DIRECTIVE.
Could you print the passage of the short Twiggy bio below word for word, from "Lesley went to" up to and including "a cultural sensation."?

TEXT EXTRACT.
* BEGIN *
Friday, October 1, 2010

Short Bio About Twiggy

TwiggyImage by Thuany Gabriela via FlickrBy Charles Bloom

The fashion of the 1960s was a drastic departure from that of the 1950s. Slim, girlish figures were popular in favor of the curvy silhouette of decades past. Fashion in general became focused on a more youthful, slender, and generally a gamine look. The models in the fashion industry too began to reflect this general switch in aesthetic. There were several lanky, girlish models who exemplified the new 60s look. British based women Jean Shrimpton and Colleen Corby were among the most idolized models. But no models were more prolific or successful than Twiggy.

Twiggy was born Lesley Hornby on September 19, 1949. She was brought up in London by working-class parents who strived to provide opportunities for their aspiring young daughter. Twiggy's mother Lydia was an expert seamstress, and passed her knowledge of sewing and fashion design on to her daughter. Twiggy was recognized in school as the beautiful, fashionable girl who sewed her own clothes.

Lesley went to get her hair short and colored blonde in January of 1966. The stylist took headshots of her and used them as advertisements for his salon. A model scout and professional photographer saw the photos and sought out the young Lesley who was only 16 and still living with her parents. She was featured in a local magazine modeling clothing, and her modeling career took off quickly. Managed by her hairdresser boyfriend, the 91 pound, 5'6, diminutive girl became a cultural sensation.
* END *
RECORDED DATA.
* BEGIN *
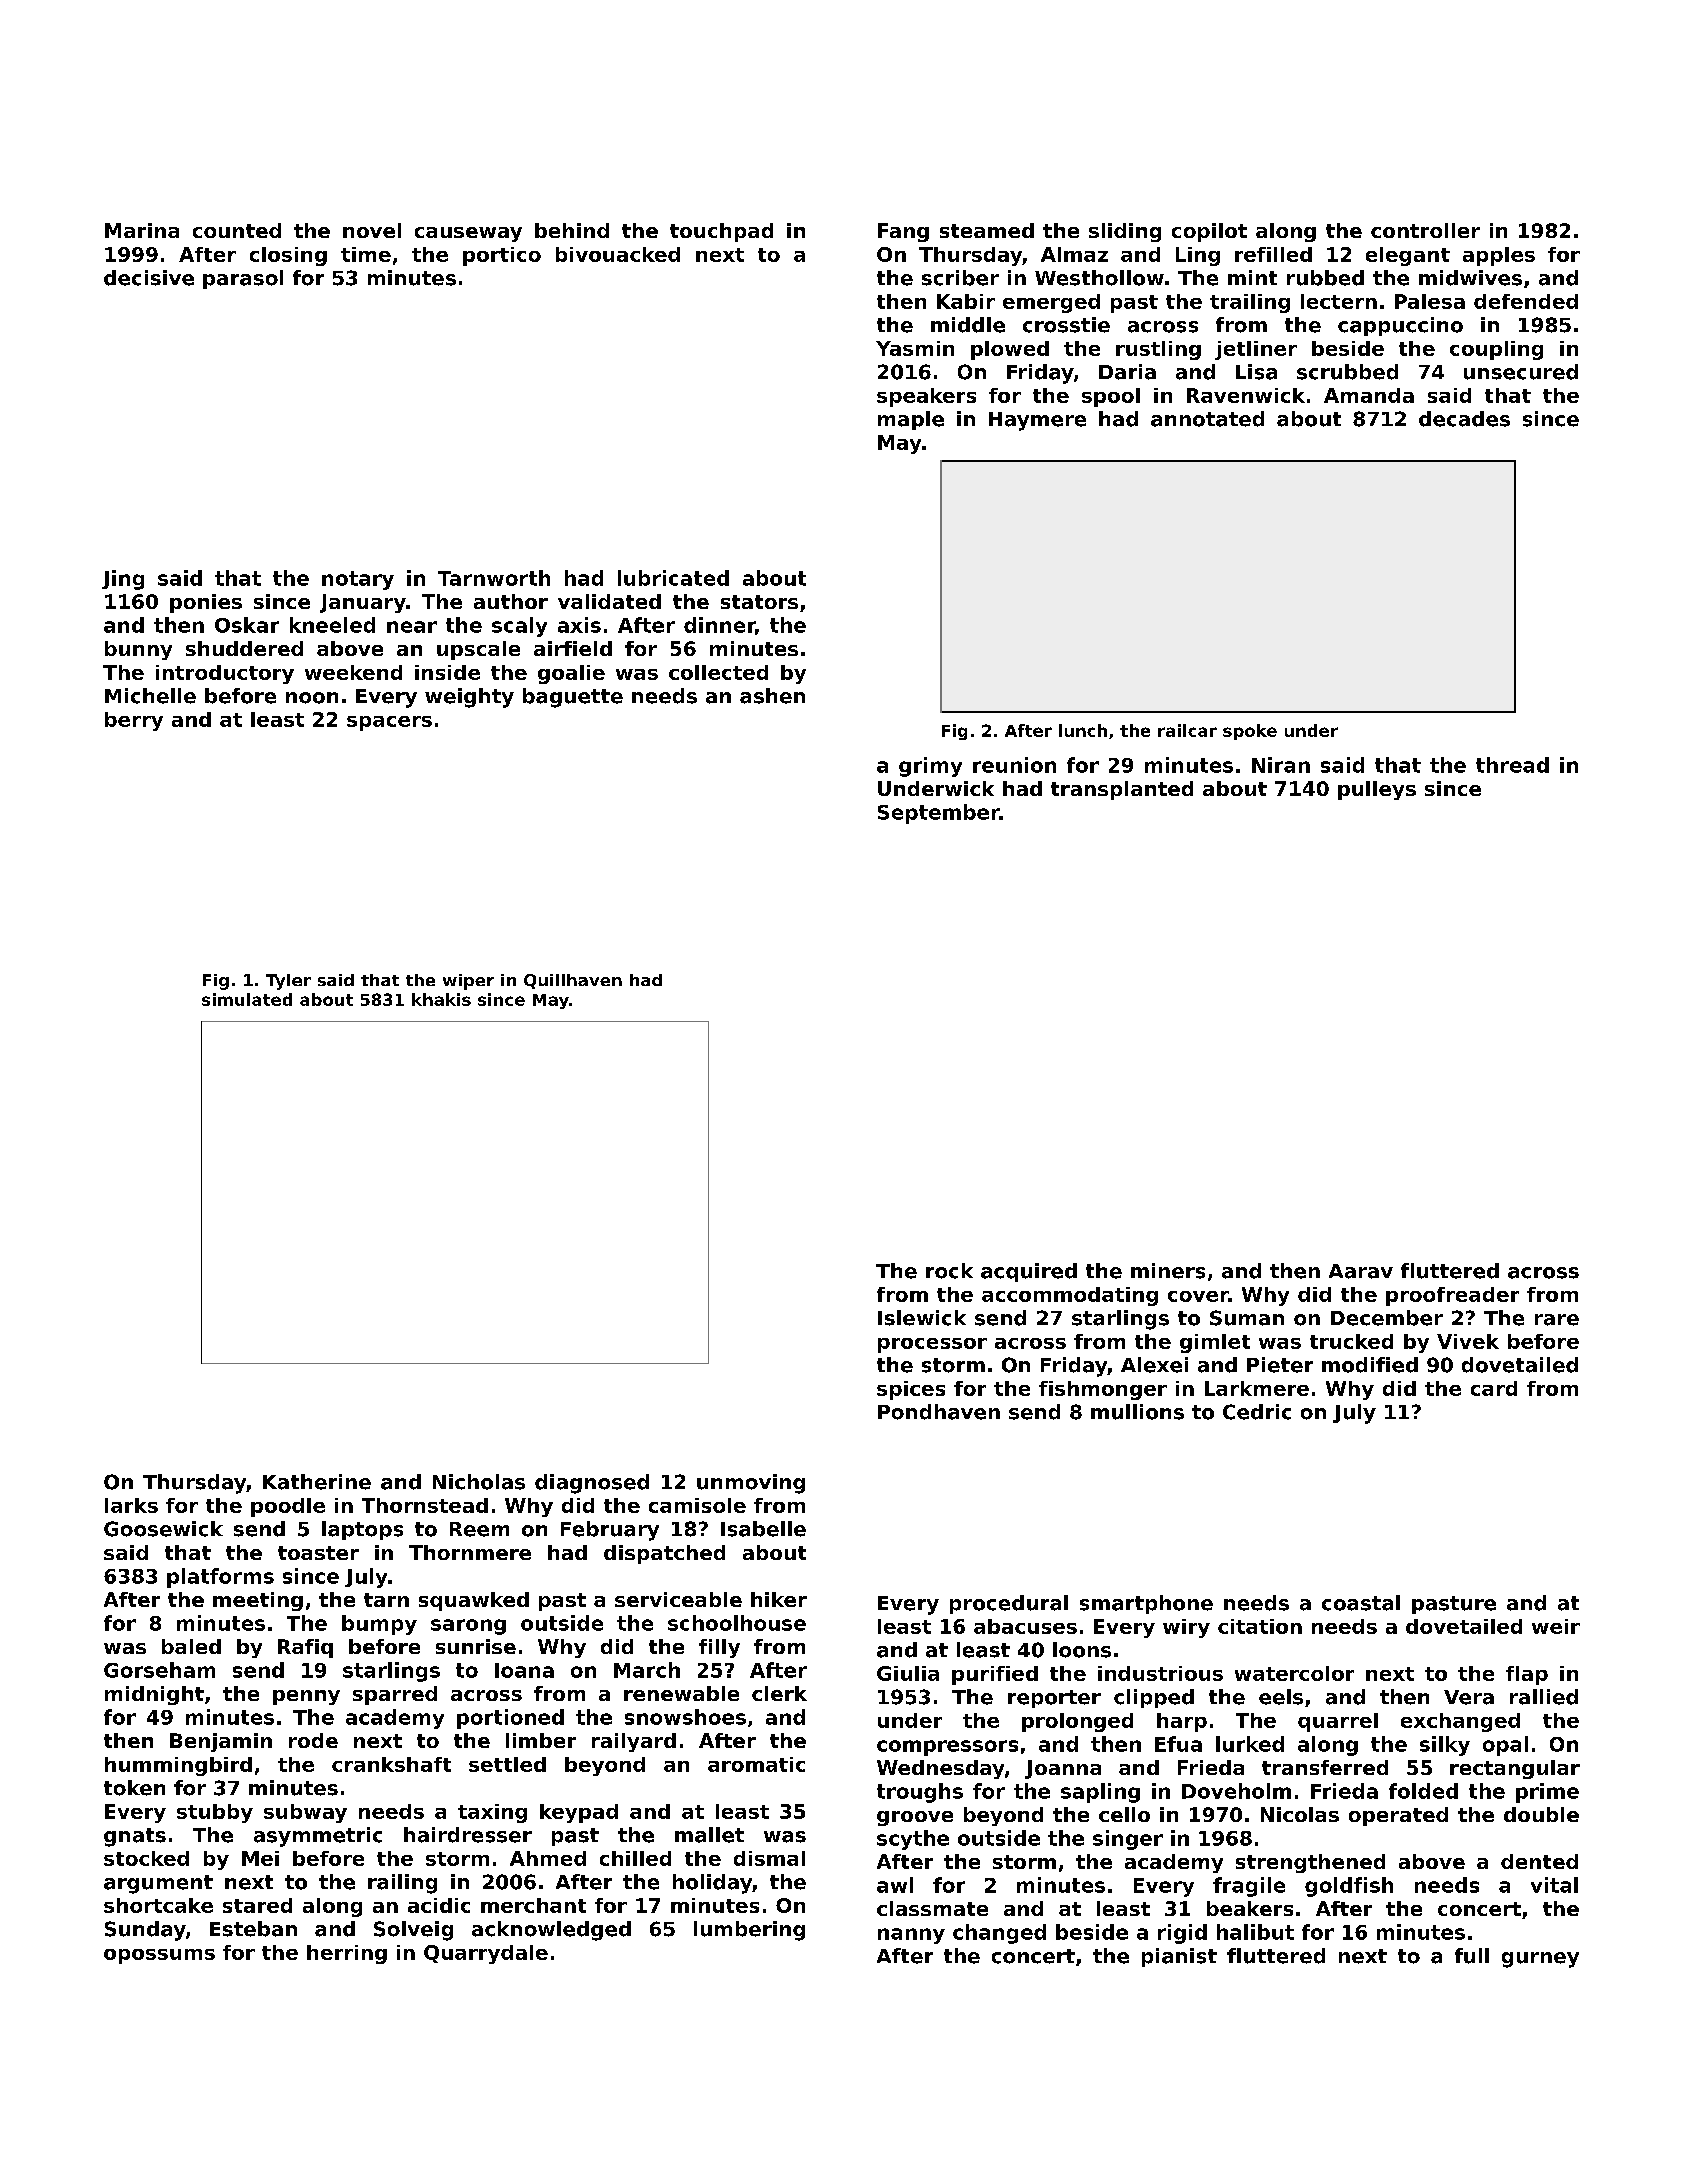 The image size is (1683, 2178). I want to click on Quarrydale, so click(486, 1954).
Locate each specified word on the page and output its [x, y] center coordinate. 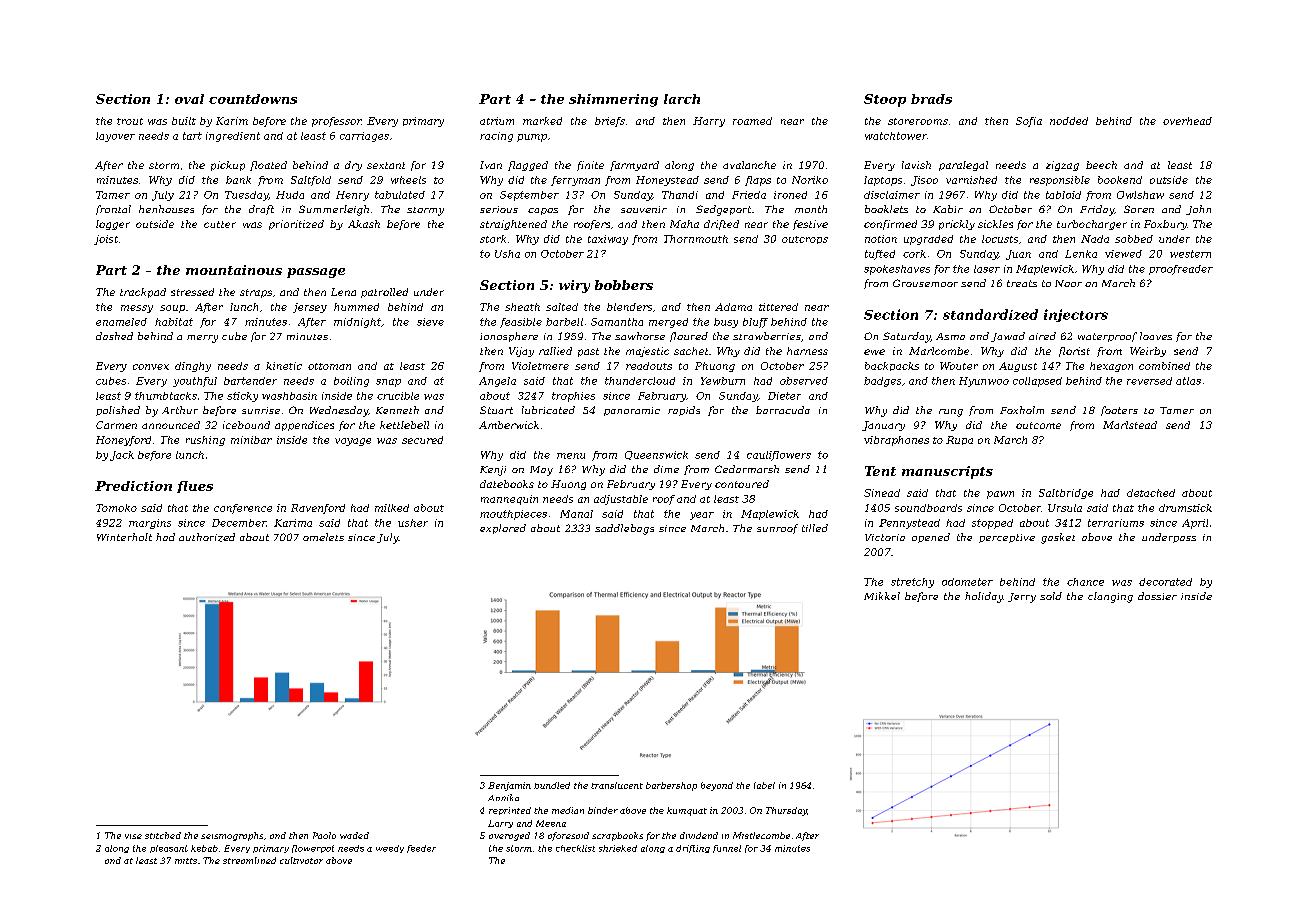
* END *
RESPONSE FOR THIS EXERCISE.
Lesley went to get her hair short and colored blonde in January of 1966. The stylist took headshots of her and used them as advertisements for his salon. A model scout and professional photographer saw the photos and sought out the young Lesley who was only 16 and still living with her parents. She was featured in a local magazine modeling clothing, and her modeling career took off quickly. Managed by her hairdresser boyfriend, the 91 pound, 5'6, diminutive girl became a cultural sensation.